Dubai’s pardon of Marte Deborah Dalelv glosses over much-needed reform in attitudes and law.

Norway
Doha-based expat Marte Deborah Dalelv lost her job after she was jailed in Dubai for reporting her rapist [EPA]

There is something perverse about a legal system when a country’s vice president must pardon an alleged rape victim. Sheikh Mohammed bin Rashid al Maktoum, Dubai’s ruler and the vice president and prime minister of the United Arab Emirates, summarily dismissed Marte Deborah Dalelv’s case one week after she was sentenced to prison following her retraction of a rape accusation in March.

The pardon – while pleasing to a news cycle that glories in swift wins – will offer no justice for the victim, or for the alleged attacker, who also returns home without a sentence.

More importantly, the royal pardon does little to reform deeply flawed notions surrounding sexual violence in the UAE and the Gulf region.

In 2010, an 18-year-old Emirati girl was infamously charged with consensual sex in Abu Dhabi after reporting that six men had gang-raped her. The court ruled that the victim engaged in “consensual sex” partly because she had agreed to enter the car of one of one of the men – an act of willingness that denoted she knew what she was getting into. The shame and fear of dishonouring her family, as well as the indignity of having to defend herself in the same court room as her assailants, compounded the punishment for crime that she did not commit.

UAE pardons and frees Norwegian rape victim

Alicia Gali also suffered an equally bewildering verdict.
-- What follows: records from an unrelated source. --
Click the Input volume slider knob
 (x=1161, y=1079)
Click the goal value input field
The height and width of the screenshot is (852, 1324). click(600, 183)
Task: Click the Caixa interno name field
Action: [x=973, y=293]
The 29-year-old Australian hotel employee spent 8 months in a Dubai jail after reportedly being gang-raped by several co-workers in 2008. Similar to Dalelv, she was unsure whether or not to report the event to authorities for fear of being imprisoned.

More worryingly, the royal pardon – an extraordinary option external to the UAE’s legal system – doesn’t address the muddled legal distinction between “rape” and “sex without consent” that allows courts to impose lighter sentences for the accused.

It also sets a twisted precedent for future cases in the UAE and throughout the region.

One woman’s “victory” has come at the expense of a multitude of silences, and a message that rather than engage in deep reform, authorities can choose to wash their hands of unpalatable cases when international pressure compels.

Each case highlights a deeply flawed legal code and the unhealthy social norms that surround the reporting of sexual crimes by women in the UAE. In an effort to side-step the death penalty from crimes of rape (imposed by the fact that criminal law is not meant to deviate from Sharia), courts often charge attackers with a non-violent misdemeanour of “sex without consent” or “indecent assault” that can carry a lighter sentence because there is no hard evidence to prove rape. In 2010, for instance, a man received a six-month sentence for repeatedly raping his Ethiopian housemaid in Abu Dhabi because the woman had reported the crime months later, and no evidence could be found of the assault.

For Dalelv’s case to truly mean something, it must spark serious and realistic reform. Taking a hard look at the applicability of the UAE’s penal code to violent sexual crimes, as well as sexual misconduct, is one way to begin. There should be no logical reason that a downgrade from “rape” to “indecent assault” implies an acquittal or light sentences for assailants; and there is no reason that a woman should feel compelled to plead guilty to consensual sex when she was raped because she fears a jail sentence for a crime she did not commit.

Unlike Dalelv, who possessed bold personal temperament and strong political support from her home country, most women working in the Gulf region will not report rape or sexual abuse. According to Dubai Police, only 9.5 percent of sexual assaults are ever reported, and a 2010 YouGov Siraj poll found that more than 50 percent of women in the UAE indicated they would not report a rape to the police. Forty-nine percent of respondents feared that they would be judged by society or accused of “immoral” behaviour.

Adopting a zero-tolerance policy towards sexual violence is the only way to fundamentally shift the conversation.

While such cases are certainly not endemic to the UAE or the Gulf region – Dubai recently upheld a 10-year court sentence for another rape case – they highlight a recurring trend of unjust verdicts and misguided action when it comes to prosecuting violent sexual crimes. The Gulf States perennially stand at the cross-hairs of scrutiny all the more because of their demographic gender imbalances and previously mottled human rights records. 

The UAE and its neighbours would do well to understand that rape is not a sexual act. It’s an act of violence and power. In countries like the UAE where there is an inherent power imbalance between those who are citizens and those who are guest workers, those who hold the “right” type of nationality and those who do not, those who are visible and those who remain hidden, abuse of power – including rape – will not be fixed through presidential pardons alone. 

Effie-Michelle Metallidis is a former editorial writer and a graduate of the Harvard Kennedy School, who has worked in the United Arab Emirates.